Collected data:
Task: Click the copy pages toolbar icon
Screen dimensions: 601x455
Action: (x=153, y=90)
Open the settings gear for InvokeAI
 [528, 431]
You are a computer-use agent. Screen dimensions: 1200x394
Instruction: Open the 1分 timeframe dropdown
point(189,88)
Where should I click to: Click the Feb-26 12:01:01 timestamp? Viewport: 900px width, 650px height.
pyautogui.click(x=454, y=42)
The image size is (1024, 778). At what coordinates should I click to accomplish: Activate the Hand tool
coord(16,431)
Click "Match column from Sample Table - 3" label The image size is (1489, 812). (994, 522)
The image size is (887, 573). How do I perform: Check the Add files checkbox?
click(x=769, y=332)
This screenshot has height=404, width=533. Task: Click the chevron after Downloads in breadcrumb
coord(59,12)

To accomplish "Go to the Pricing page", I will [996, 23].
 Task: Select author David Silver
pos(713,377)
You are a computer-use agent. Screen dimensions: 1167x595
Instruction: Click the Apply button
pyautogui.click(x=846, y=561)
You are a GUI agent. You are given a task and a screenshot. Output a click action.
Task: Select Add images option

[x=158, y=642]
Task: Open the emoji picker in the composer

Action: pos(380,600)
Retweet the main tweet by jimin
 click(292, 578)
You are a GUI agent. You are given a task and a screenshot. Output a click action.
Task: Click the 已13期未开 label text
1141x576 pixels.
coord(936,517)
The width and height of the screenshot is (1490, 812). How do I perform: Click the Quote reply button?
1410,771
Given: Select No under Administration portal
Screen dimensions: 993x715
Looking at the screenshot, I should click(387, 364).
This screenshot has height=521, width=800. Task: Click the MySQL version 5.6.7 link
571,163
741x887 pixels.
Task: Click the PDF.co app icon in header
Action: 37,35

Task prompt: Would you output all the records above exactly as written?

Solution for this task:
Task: Click the copy pages toolbar icon
Screen dimensions: 601x455
Action: (x=153, y=90)
Open the settings gear for InvokeAI
 [528, 431]
You are a computer-use agent. Screen dimensions: 1200x394
Instruction: Open the 1分 timeframe dropdown
point(189,88)
Where should I click to: Click the Feb-26 12:01:01 timestamp? Viewport: 900px width, 650px height.
pyautogui.click(x=454, y=42)
The image size is (1024, 778). At what coordinates should I click to accomplish: Activate the Hand tool
coord(16,431)
Click "Match column from Sample Table - 3" label The image size is (1489, 812). (994, 522)
The image size is (887, 573). How do I perform: Check the Add files checkbox?
click(x=769, y=332)
This screenshot has height=404, width=533. Task: Click the chevron after Downloads in breadcrumb
coord(59,12)

To accomplish "Go to the Pricing page", I will [996, 23].
 Task: Select author David Silver
pos(713,377)
You are a computer-use agent. Screen dimensions: 1167x595
Instruction: Click the Apply button
pyautogui.click(x=846, y=561)
You are a GUI agent. You are given a task and a screenshot. Output a click action.
Task: Select Add images option

[x=158, y=642]
Task: Open the emoji picker in the composer

Action: pos(380,600)
Retweet the main tweet by jimin
 click(292, 578)
You are a GUI agent. You are given a task and a screenshot. Output a click action.
Task: Click the 已13期未开 label text
1141x576 pixels.
coord(936,517)
The width and height of the screenshot is (1490, 812). How do I perform: Click the Quote reply button?
1410,771
Given: Select No under Administration portal
Screen dimensions: 993x715
Looking at the screenshot, I should click(387, 364).
This screenshot has height=521, width=800. Task: Click the MySQL version 5.6.7 link
571,163
741x887 pixels.
Task: Click the PDF.co app icon in header
Action: 37,35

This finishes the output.